→ TO DO
Your task is to copy each line of the records that includes the string "Click".

......

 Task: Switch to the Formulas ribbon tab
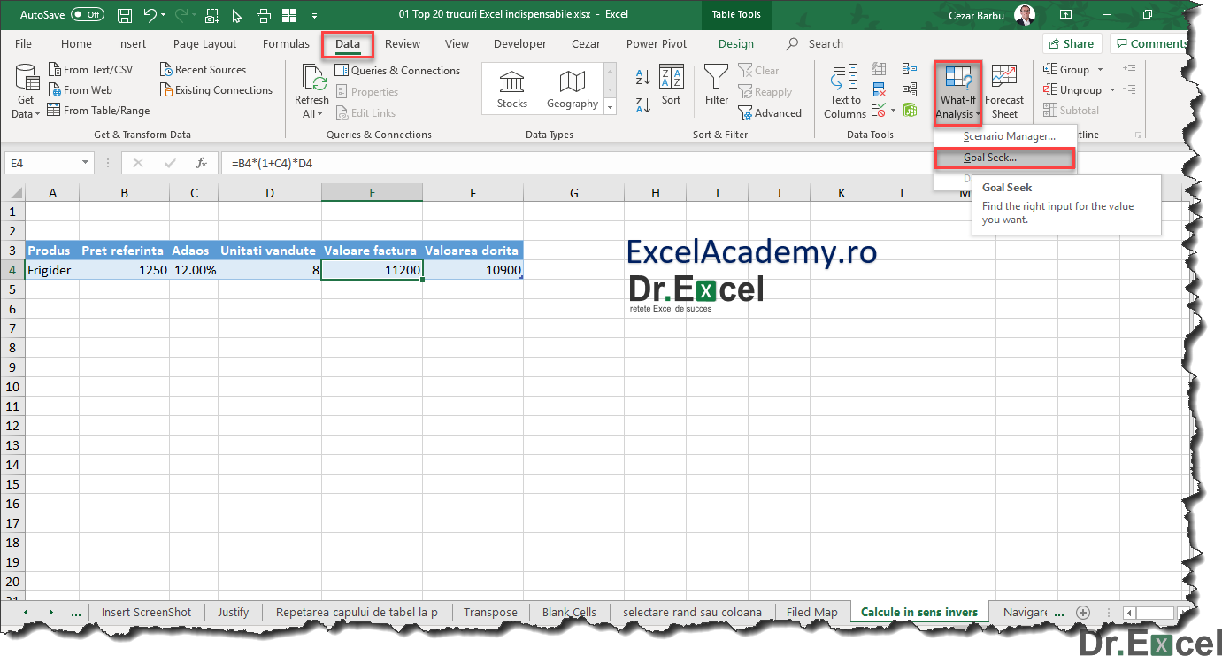coord(285,43)
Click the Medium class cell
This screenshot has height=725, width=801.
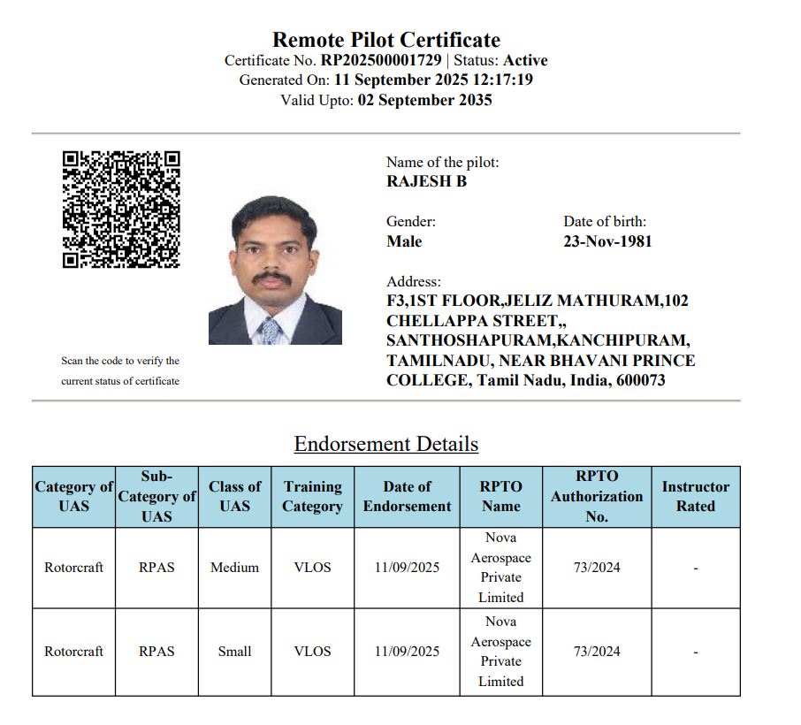(234, 568)
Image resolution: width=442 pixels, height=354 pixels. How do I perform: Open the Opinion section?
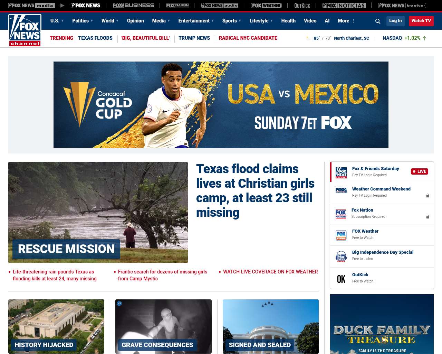tap(135, 21)
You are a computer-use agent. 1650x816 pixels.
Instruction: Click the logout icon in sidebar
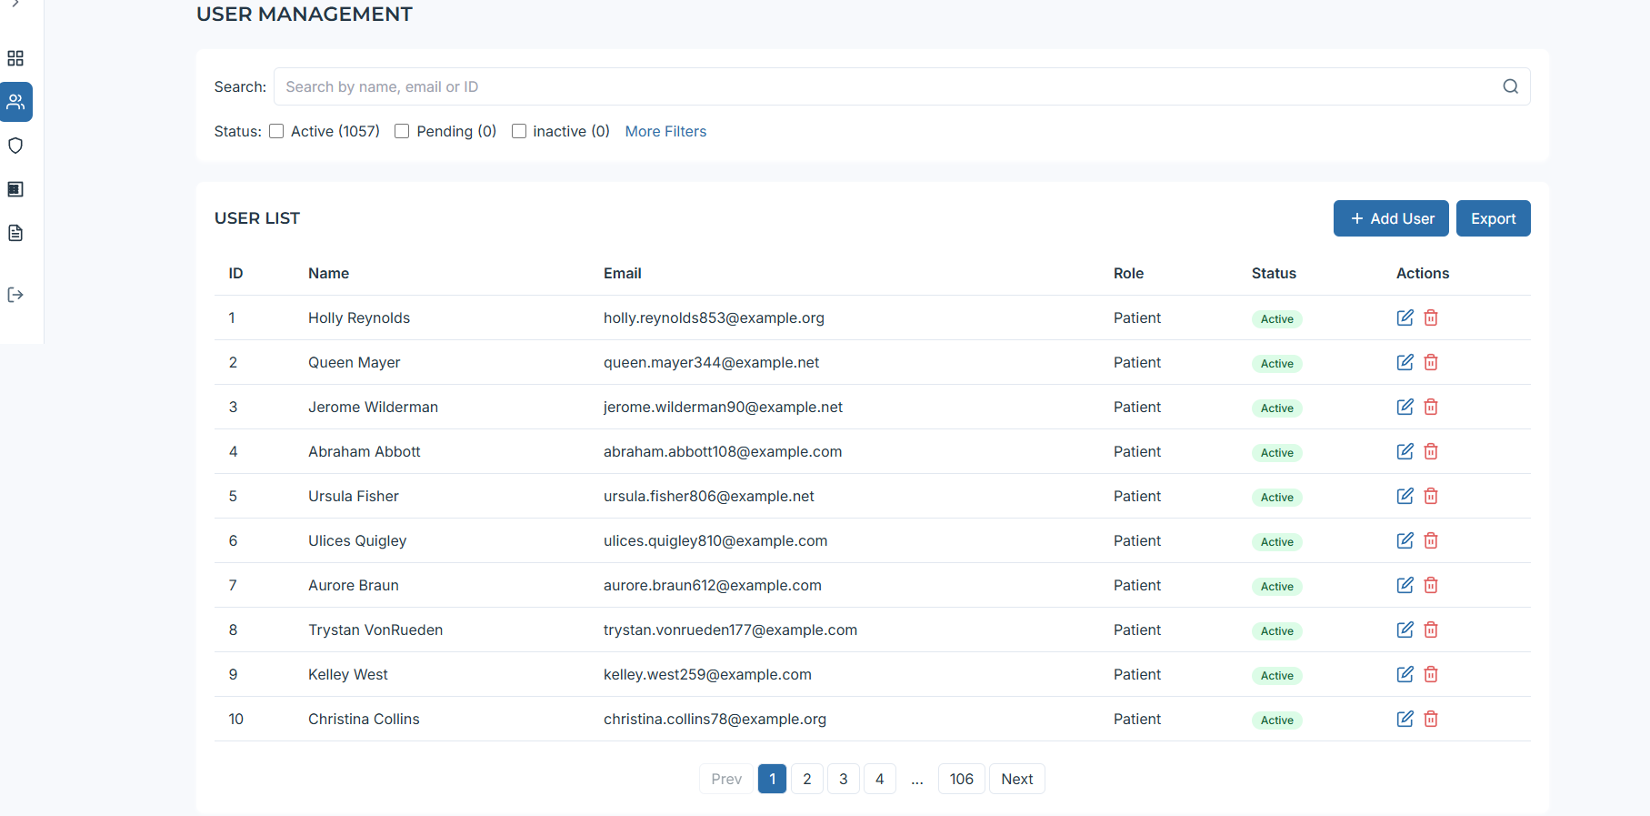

......

→ OUTPUT OF THE EXERCISE
Click the Medium class cell
Instruction: Click the logout icon in sidebar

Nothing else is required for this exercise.